By Jennifer Robison
Quick: What do pioneering inventor Thomas Edison, electrical engineer Nikolai Tesla and retired PG&E lineman Steve Little have in common?
All three are among the rarefied group of roughly 70 people who belong to the International Lineman’s Museum and Hall of Fame in North Carolina.
Little, 70, joined the elite league in early May, when he and his family, which includes PG&E transmission line supervisor and son Joe Little, traveled east for the ceremony.
“I’m overwhelmed. I’m still trying to comprehend it, because there have to be more-deserving people,” Little said.
The hall of fame would beg to differ: It inducted Little for what it called his “instrumental” role in the nationwide research and development of barehand work, a line maintenance method that has saved linemen’s lives and extended their careers.
On the surface, barehand work doesn’t sound like it’s safer: Linemen come in direct contact with energized, 500,000-volt transmission lines.
But barehand is considered safer than maintenance on de-energized lines, because it allows linemen to use gloved hands for more precise repairs. The traditional alternative — maintenance at a distance from the line using an insulated Fiberglas hot-stick — doesn’t allow manual dexterity.
Also, because barehand linemen are placed directly onto transmission towers via helicopter or bucket truck, there’s less potential for climbing and falling injuries. That makes it easier on the body, so linemen can work longer.
Barehand saves costs too, both for PG&E and for homeowners and businesses that avoid power outages during line repairs or upgrades.
It took a few years for Little to help bring barehand work to PG&E.
Little began his career with the company in 1969 as a groundman. He also served as an apprentice, journeyman lineman and troubleman before becoming a supervisor in the 1980s.
In 1984, the federal Occupational Safety and Health Administration replaced California OSHA. The change made it possible to explore barehanding, then prohibited at the state level but not the federal one.
Because of PG&E’s size, the company’s embrace of barehand work had an outsized impact on the energy industry. Utilities from states including Florida, Georgia and Arizona have visited PG&E to study procedures that Little helped perfect.
“If my involvement made a difference in the trade, it was watching people get to go home to their families every night,” Little said. “I think about that sometimes, because I’ve seen the other side of it. It’s always thrilling when you see everyone walk out at the end of the day.”
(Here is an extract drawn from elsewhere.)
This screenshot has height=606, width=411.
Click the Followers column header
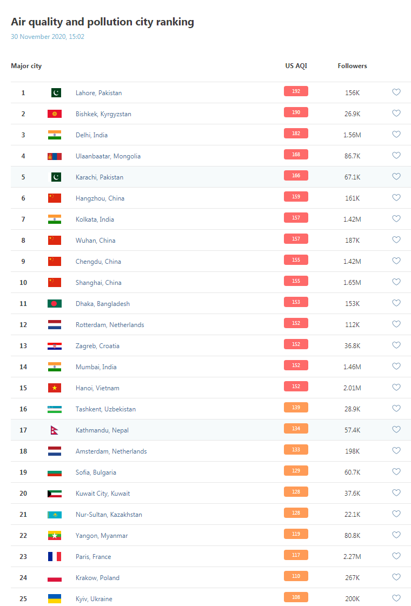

Little retired from PG&E in 2000, but he didn’t stay retired. He soon went to work as a superintendent for contractors. He then worked from 2012 until November as training specialist at Northwest Lineman College in Oroville, where he taught and mentored tomorrow’s line workers.
He has simple career advice for anyone who wants to excel in his or her career.
“Learn everything you can possibly learn. Be quiet and listen. And remember that when you think no one is watching you, someone is watching you. Don’t sit back and drink a cup coffee. Find something to do. If you’re a hard worker, everyone will want you on their crew.”